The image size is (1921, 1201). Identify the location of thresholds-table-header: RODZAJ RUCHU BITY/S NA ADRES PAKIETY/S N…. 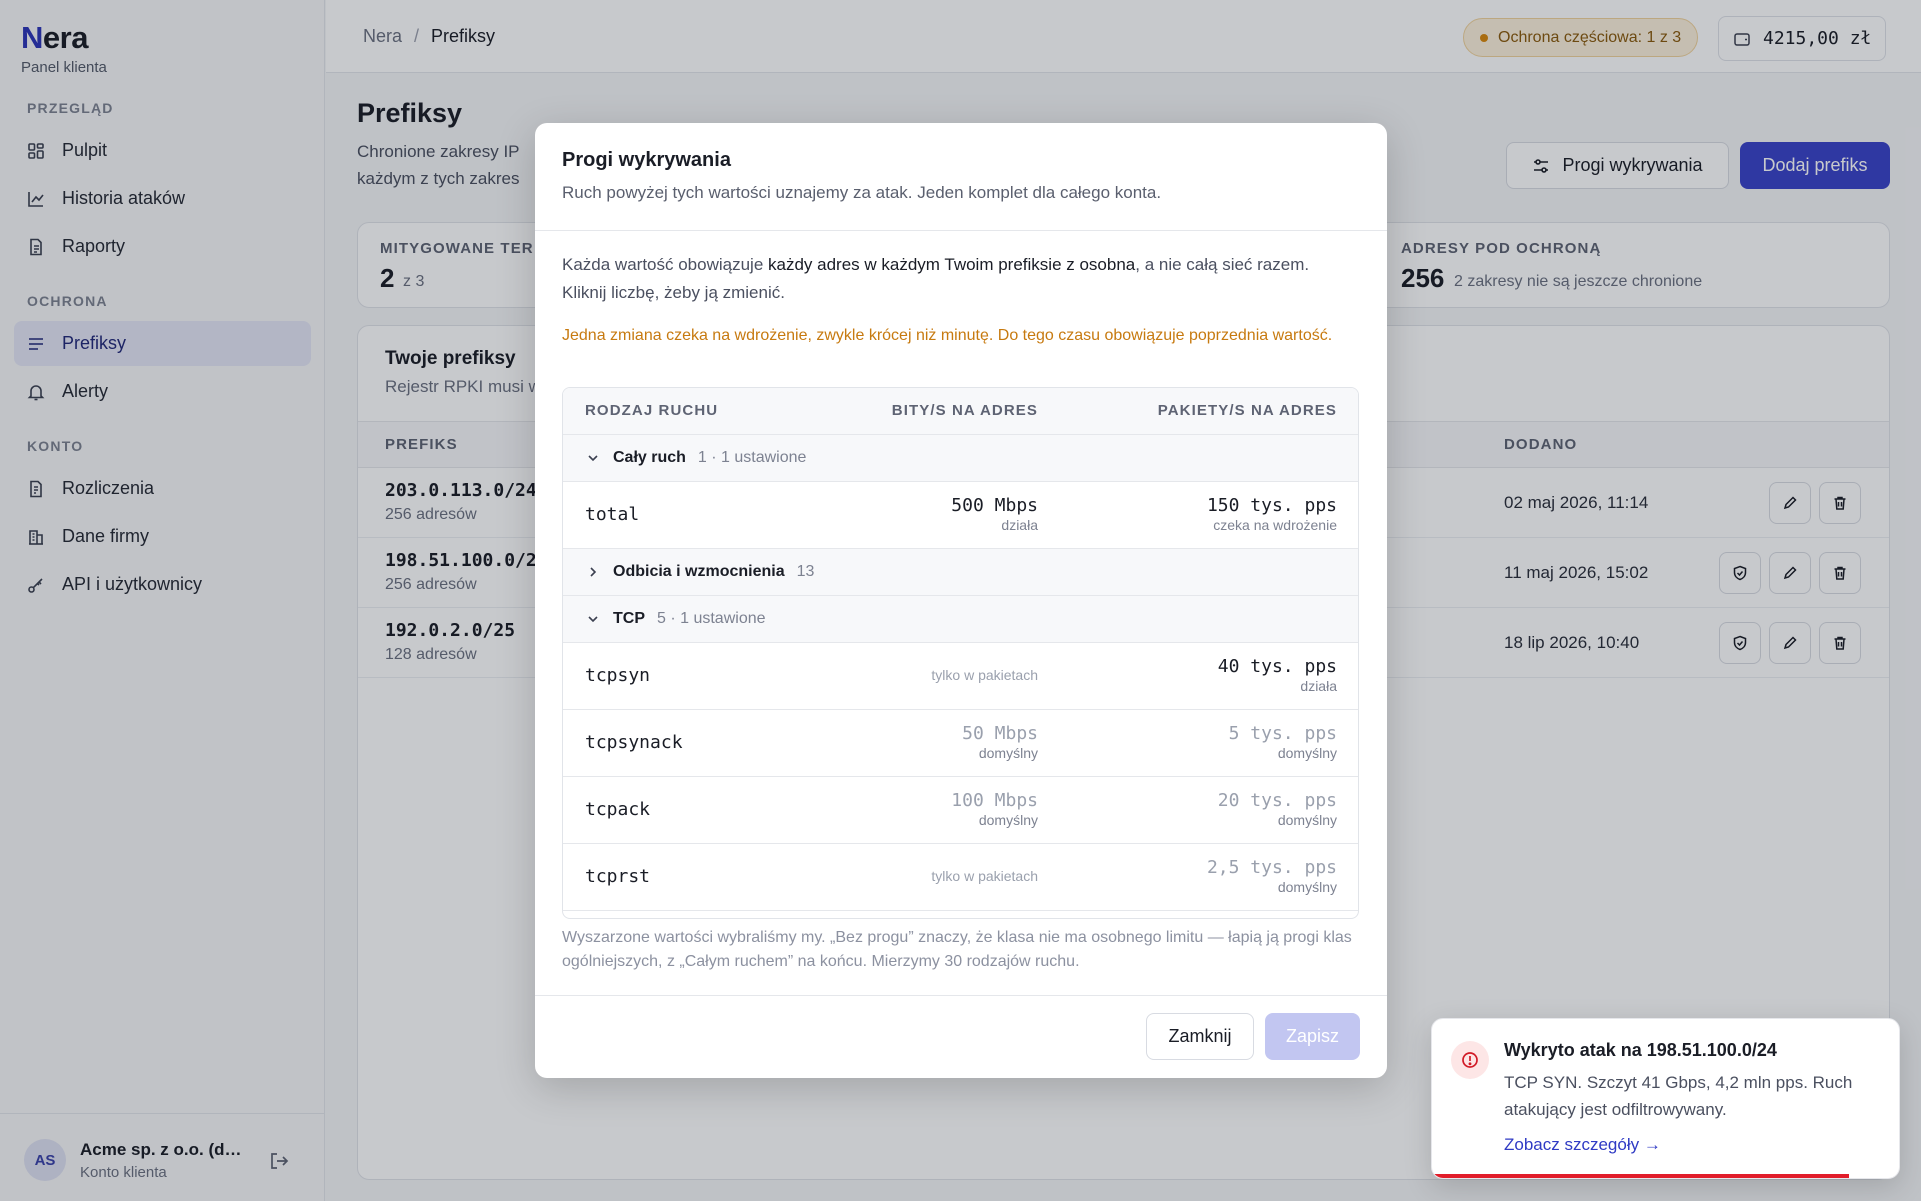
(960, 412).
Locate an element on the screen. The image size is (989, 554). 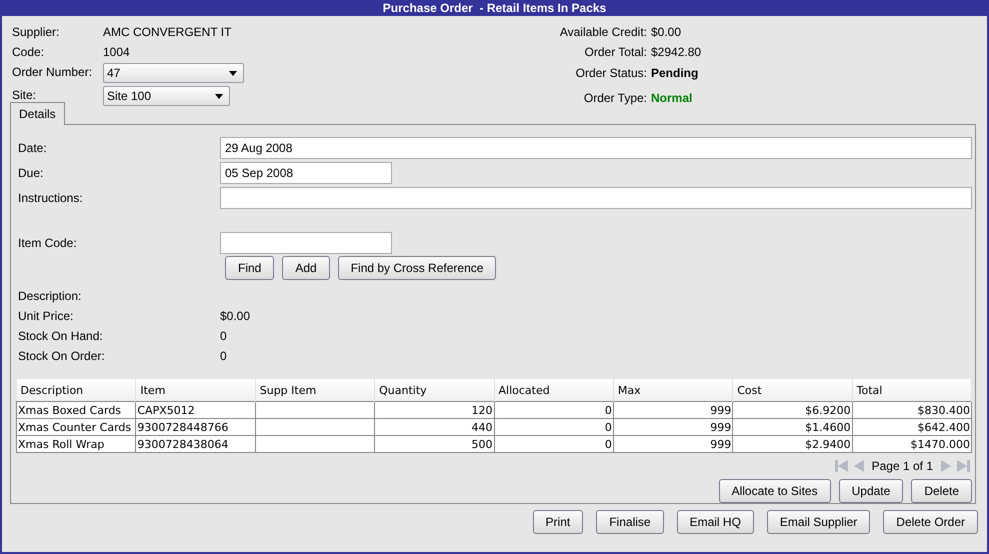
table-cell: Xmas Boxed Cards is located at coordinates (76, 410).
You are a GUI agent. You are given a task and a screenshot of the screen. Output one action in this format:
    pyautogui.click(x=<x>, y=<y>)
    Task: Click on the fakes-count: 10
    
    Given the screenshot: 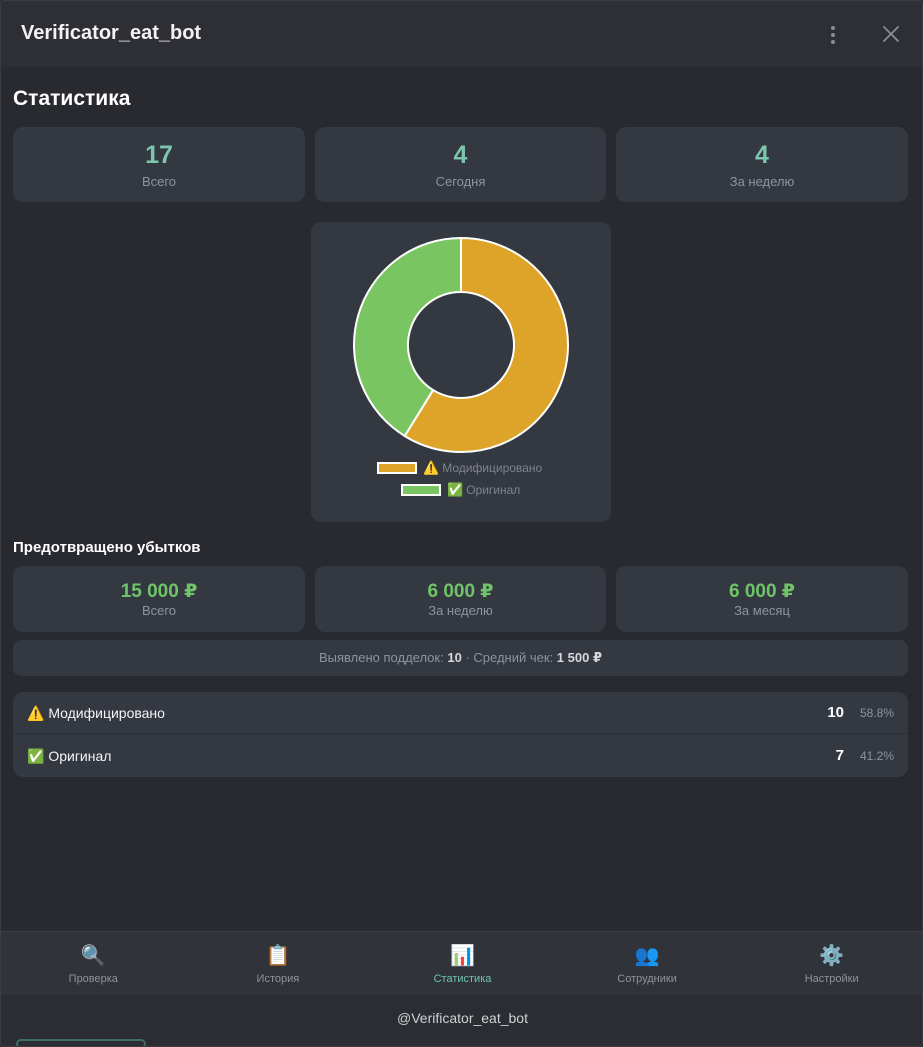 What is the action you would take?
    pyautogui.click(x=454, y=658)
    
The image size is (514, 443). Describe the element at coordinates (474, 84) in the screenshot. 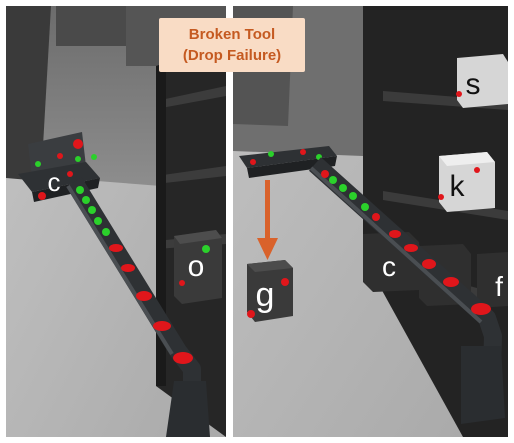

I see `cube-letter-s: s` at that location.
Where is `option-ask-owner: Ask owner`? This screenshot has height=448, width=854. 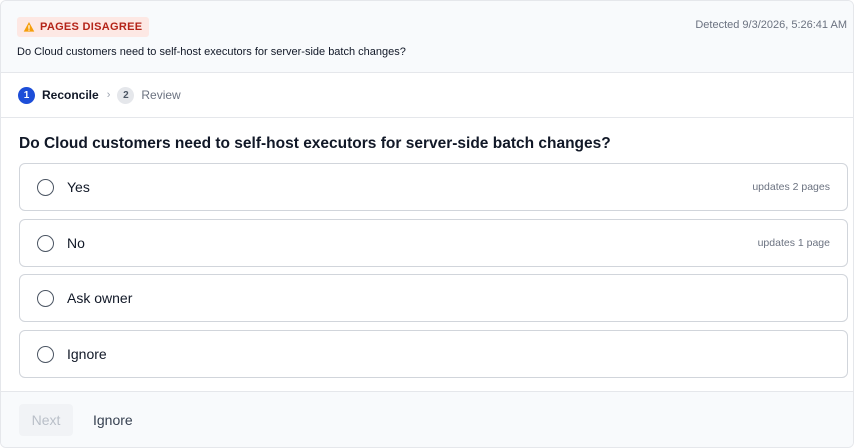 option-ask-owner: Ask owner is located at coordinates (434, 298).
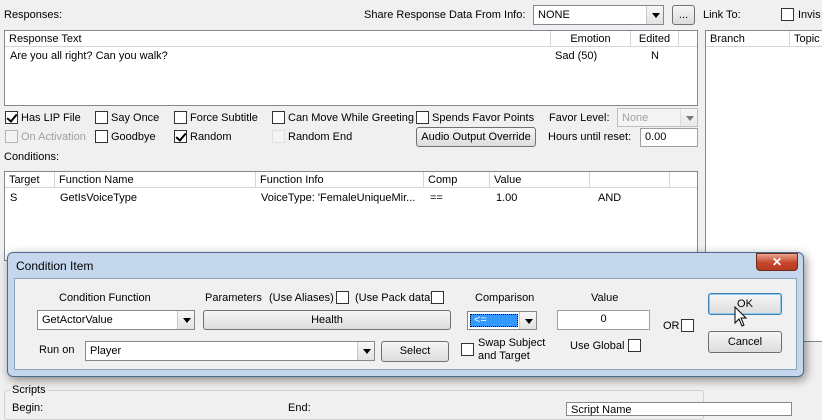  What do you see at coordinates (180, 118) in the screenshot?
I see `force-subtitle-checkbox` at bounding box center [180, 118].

--

__PROBLEM TO WORK ON__.
Rewrite the lines starting at the one containing "The image size is (514, 443)." and ending at the one containing "at that location.", changing "Describe" to "Identify" and keeping everything else the same. Leave out the pictures.

__THE ANSWER__.
The image size is (514, 443). Identify the element at coordinates (474, 84) in the screenshot. 

I see `cube-letter-s: s` at that location.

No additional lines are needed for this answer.